**Written request 1**
From the blog post about the Archbishop of Canterbury and the date of Easter, list every person mentioned by name.

**Page text**
#####

Tag Archives: Primates of the Anglican Communion

The Archbishop of Canterbury wants to sabotage Easter

My positive Easter mood, as conveyed in my last post, was quickly overshadowed by no less a person than the Archbishop of Canterbury, the Most Reverend Justin Welby.

Archbishop Justin was heard on the news programmes brightly announcing how, after more than a thousand years of Easter being a moveable feast, he had hopes of reaching agreement with the other churches to settle upon a fixed date for Easter. He said he would “love” to see Easter become a fixed date by the time he retires. But he added that it might take up to a decade for that to happen:

“I would expect between five and 10 years’ time – I wouldn’t expect it earlier than that not least because most people have probably printed their calendars for the next five years.”

Mr Welby said that he will consult with other authorities including Pope Francis and the Coptic Pope to negotiate a change to the date. It is very unlikely that any change will be made without the full assent of all those authorities.

Mr Welby did warn however that churches have been attempting since the tenth century to fix the date of the festival, which at the moment is set with reference to the moon and the sun. The legal foundation for changing the date of Easter has been in law since the Easter Act of 1928. But for it to be changed, churches need to assent to it — though the law allows the Government to simply decide to fix the date, authorities have deferred to churches since it was passed.

Since the fourth century, the date of Easter has fallen on the first Sunday, after the first full moon, after the spring equinox. That means that it can vary hugely from year-to-year. In 2017 for example, Easter Sunday will fall on April 16, and in 2018 it will be on April 1.

I wrote about this a year ago, in my post “Why Easter should remain a moveable feast” and there I set out details of some fascinating experiments done by the late Lili Kolisko, following indications given by Rudolf Steiner. These experiments demonstrate clearly that on the true date of Easter, there is an influx of cosmic energies of resurrection to the Earth. When worked with by priests and worshippers in Easter services, these energies have a hugely beneficial influence on all creation, whether the priests and congregations are aware of it or not. It will be yet another triumph for the oppositional forces if this energy is not used on the true Easter day.

#####

**Provided records**
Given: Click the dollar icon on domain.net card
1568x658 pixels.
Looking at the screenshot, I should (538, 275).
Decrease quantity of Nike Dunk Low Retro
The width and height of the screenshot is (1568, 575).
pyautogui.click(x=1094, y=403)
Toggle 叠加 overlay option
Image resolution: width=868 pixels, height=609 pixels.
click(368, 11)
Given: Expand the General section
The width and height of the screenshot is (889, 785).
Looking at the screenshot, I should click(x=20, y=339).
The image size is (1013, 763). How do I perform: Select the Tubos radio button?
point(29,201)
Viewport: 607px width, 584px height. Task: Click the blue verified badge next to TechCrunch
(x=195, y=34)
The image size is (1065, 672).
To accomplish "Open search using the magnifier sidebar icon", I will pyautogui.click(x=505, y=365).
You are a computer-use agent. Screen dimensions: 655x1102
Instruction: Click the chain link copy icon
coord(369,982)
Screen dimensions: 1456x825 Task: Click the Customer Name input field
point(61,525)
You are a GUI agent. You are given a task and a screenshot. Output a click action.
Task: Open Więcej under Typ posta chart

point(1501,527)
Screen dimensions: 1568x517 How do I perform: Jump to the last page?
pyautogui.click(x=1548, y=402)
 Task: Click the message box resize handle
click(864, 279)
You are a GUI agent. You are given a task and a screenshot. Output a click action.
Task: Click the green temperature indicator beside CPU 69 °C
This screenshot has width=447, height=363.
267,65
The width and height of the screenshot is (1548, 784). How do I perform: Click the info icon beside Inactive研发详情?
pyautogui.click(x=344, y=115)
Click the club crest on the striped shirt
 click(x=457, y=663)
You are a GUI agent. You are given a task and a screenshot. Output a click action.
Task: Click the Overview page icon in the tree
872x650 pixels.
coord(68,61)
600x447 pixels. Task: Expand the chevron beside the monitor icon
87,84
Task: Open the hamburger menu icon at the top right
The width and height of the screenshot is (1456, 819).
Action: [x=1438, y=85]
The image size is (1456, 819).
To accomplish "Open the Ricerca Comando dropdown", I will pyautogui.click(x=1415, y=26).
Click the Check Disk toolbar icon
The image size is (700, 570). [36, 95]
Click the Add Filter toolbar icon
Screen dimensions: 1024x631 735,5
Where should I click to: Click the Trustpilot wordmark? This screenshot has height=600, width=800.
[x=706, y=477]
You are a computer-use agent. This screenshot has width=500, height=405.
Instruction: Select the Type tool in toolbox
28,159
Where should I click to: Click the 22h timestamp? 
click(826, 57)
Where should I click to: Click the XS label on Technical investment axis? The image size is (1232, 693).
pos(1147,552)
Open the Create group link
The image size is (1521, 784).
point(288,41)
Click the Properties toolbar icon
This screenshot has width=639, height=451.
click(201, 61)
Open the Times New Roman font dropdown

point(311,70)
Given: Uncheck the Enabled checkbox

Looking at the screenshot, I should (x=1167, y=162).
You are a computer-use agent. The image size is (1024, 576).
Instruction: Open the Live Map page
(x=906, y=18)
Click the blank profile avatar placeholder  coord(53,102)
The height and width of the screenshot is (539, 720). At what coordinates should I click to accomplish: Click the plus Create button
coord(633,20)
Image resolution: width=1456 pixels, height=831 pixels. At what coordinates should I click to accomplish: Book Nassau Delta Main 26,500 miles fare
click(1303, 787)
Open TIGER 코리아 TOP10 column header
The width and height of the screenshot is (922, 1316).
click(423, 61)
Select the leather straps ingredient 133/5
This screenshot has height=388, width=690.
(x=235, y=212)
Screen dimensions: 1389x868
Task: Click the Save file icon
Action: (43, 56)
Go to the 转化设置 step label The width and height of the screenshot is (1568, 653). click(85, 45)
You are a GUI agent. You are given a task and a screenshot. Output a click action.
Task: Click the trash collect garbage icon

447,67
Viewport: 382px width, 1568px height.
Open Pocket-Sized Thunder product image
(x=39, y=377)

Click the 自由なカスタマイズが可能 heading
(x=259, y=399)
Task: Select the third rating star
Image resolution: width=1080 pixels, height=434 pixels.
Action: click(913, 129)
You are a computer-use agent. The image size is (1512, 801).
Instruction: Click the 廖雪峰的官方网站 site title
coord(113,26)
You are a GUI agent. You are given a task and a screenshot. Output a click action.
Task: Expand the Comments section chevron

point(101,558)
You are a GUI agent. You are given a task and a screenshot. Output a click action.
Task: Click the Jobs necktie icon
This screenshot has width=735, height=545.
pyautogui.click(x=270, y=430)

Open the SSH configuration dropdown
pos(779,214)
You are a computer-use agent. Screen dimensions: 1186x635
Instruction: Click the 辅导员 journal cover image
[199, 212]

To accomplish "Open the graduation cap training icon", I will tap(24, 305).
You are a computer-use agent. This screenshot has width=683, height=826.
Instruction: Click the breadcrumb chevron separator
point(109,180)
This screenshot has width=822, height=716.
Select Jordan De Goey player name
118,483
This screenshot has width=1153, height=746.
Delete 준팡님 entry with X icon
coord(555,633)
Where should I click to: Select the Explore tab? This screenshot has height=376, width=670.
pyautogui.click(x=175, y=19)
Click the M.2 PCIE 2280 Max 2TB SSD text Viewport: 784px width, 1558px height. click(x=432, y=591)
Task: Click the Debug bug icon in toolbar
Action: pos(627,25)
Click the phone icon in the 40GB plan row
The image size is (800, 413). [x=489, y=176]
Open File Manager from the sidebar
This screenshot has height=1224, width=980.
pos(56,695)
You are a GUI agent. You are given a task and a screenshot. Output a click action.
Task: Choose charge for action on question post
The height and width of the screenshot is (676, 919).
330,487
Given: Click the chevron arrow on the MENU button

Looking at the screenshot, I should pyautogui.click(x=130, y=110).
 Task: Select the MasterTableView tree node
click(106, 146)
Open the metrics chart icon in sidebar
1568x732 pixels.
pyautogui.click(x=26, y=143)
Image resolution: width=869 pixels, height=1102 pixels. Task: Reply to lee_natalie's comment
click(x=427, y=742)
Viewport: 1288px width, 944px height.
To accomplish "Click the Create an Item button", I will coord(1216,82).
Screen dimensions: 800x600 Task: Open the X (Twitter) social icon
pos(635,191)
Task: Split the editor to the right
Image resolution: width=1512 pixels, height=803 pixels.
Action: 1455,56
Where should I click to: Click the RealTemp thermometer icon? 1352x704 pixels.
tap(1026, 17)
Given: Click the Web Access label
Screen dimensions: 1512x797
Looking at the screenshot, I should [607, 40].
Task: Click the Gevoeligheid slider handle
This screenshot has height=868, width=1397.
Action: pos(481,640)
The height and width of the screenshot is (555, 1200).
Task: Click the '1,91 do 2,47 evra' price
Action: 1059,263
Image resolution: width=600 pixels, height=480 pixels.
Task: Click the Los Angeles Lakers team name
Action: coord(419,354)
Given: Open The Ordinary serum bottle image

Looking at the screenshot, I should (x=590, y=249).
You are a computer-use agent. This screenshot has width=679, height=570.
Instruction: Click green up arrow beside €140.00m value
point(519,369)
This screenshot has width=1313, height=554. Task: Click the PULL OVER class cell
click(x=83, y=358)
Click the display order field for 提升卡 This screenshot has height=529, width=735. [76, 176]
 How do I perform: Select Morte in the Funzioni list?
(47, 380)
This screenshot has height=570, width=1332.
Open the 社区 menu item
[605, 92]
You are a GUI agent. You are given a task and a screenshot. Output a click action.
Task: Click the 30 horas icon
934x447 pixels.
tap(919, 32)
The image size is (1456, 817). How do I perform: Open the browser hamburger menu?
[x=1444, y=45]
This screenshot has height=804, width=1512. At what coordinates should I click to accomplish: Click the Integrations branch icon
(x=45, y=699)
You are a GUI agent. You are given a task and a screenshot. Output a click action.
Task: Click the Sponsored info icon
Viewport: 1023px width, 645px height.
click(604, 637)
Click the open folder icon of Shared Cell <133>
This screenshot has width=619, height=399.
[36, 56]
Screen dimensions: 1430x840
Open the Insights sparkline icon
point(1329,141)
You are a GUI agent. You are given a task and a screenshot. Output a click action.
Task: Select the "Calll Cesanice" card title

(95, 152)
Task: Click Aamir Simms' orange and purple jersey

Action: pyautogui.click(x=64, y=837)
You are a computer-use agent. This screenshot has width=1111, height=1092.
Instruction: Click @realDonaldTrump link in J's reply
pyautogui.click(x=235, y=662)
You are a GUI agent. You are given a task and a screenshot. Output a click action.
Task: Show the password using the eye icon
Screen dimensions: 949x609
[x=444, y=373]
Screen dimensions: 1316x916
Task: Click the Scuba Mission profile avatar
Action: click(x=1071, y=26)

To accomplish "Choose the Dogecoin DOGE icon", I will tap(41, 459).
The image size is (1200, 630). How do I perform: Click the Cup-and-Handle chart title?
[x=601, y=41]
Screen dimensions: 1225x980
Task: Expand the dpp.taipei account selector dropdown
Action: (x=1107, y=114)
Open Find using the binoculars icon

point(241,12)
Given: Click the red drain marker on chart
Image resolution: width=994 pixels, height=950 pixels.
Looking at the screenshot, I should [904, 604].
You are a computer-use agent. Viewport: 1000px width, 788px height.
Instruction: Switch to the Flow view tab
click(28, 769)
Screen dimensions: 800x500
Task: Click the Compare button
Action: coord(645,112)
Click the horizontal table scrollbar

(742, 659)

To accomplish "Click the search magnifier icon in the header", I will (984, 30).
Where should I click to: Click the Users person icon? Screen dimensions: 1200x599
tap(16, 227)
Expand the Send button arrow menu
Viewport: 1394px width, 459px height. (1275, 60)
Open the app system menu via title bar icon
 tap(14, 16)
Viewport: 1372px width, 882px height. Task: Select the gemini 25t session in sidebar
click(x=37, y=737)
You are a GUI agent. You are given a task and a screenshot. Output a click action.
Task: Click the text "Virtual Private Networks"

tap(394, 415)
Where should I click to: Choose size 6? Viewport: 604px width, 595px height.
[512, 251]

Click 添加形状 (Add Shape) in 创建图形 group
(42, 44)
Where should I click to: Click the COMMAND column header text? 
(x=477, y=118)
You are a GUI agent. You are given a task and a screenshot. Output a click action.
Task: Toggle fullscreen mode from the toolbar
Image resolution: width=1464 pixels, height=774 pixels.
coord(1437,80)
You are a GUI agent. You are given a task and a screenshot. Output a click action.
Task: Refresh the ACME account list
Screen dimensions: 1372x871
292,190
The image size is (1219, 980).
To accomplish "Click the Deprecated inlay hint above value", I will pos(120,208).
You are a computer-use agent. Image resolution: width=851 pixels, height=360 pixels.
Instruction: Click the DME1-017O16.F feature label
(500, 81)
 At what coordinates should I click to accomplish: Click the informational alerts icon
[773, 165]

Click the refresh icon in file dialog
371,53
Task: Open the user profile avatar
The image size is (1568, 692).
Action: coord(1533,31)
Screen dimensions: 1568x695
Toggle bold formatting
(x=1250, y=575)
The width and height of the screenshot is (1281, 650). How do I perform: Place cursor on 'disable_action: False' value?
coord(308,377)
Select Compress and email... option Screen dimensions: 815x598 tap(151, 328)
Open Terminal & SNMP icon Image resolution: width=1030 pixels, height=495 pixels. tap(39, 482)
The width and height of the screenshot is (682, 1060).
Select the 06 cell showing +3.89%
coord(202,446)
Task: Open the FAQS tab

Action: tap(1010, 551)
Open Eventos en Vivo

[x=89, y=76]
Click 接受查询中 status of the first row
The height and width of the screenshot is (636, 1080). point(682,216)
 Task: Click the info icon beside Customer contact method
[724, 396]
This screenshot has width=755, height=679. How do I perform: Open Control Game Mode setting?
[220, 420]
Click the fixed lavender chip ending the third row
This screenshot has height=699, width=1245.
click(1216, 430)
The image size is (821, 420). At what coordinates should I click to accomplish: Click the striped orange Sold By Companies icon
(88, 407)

#####

**Written request 2**
In the rows, start at the line that contains "Open Terminal &" and stop after the line that contains "coord(202,446)". Echo those lines exactly.

**Correct result 1**
Justin Welby, Pope Francis, Lili Kolisko, Rudolf Steiner

**Correct result 2**
Open Terminal & SNMP icon Image resolution: width=1030 pixels, height=495 pixels. tap(39, 482)
The width and height of the screenshot is (682, 1060).
Select the 06 cell showing +3.89%
coord(202,446)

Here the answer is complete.